Glomerular hyperfiltration and proteinuria in transfusion-independent patients with β-thalassemia intermedia.
Background/
Aims: Renal manifestations have been described in β-thalassemia major and were attributed to transfusional iron overload and chelation therapy. Patients with the milder phenotype, β-thalassemia intermedia (TI), remain largely transfusion and iron chelation independent while enduring a chronic hemolytic anemia and primary iron overload. Data on renal function in patients with TI is lacking.

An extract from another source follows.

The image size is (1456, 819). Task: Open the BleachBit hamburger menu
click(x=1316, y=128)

Methods: In this cross-sectional study of 50 TI patients, we evaluated the association of estimated glomerular filtration rate (eGFR) and urinary protein to creatinine (UPr/UCr) ratio with relevant patient, disease and laboratory indices.

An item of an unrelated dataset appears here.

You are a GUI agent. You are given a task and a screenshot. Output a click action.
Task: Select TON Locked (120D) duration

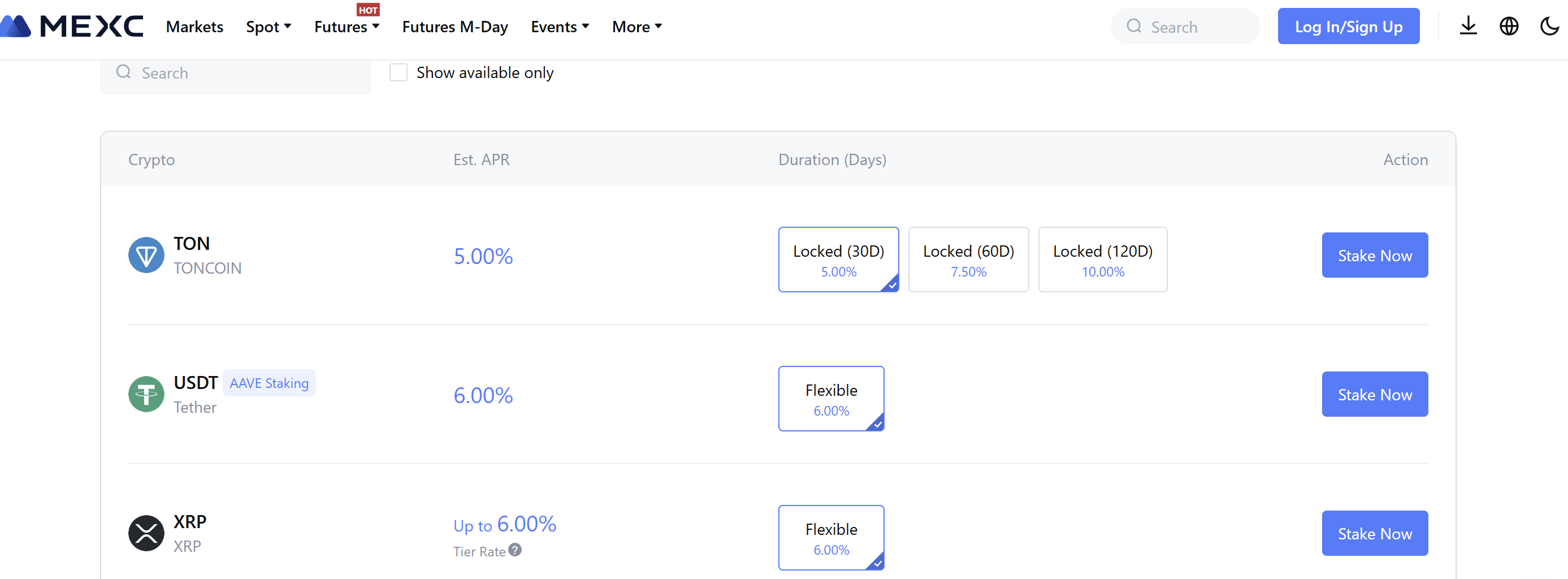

Results: The median age of patients was 28 years (44% males). The eGFR was >90 ml/min/1.73 m(2) in all patients, with a median value of 142.3 ml/min/1.73 m(2). The median UPr/UCr ratio was 213.2 mg/g. There was a negative correlation between age and eGFR, while the UPr/UCr ratio correlated positively with markers of anemia, hemolysis and iron overload. A total of 24 (48%) patients had evidence of glomerular hyperfiltration, while 7 (14%) had proteinuria (UPr/UCr ratio >500 mg/g). Patients with proteinuria were characterized by elevated liver iron concentration (>7 mg Fe/g dry weight), non-transferrin-bound iron levels and nucleated red blood cell counts.
Conclusions: A considerable proportion of TI patients show evidence of abnormally elevated eGFR, with a declining trend towards advancing age. The occurrence of proteinuria is associated with anemia, hemolysis and iron toxicity.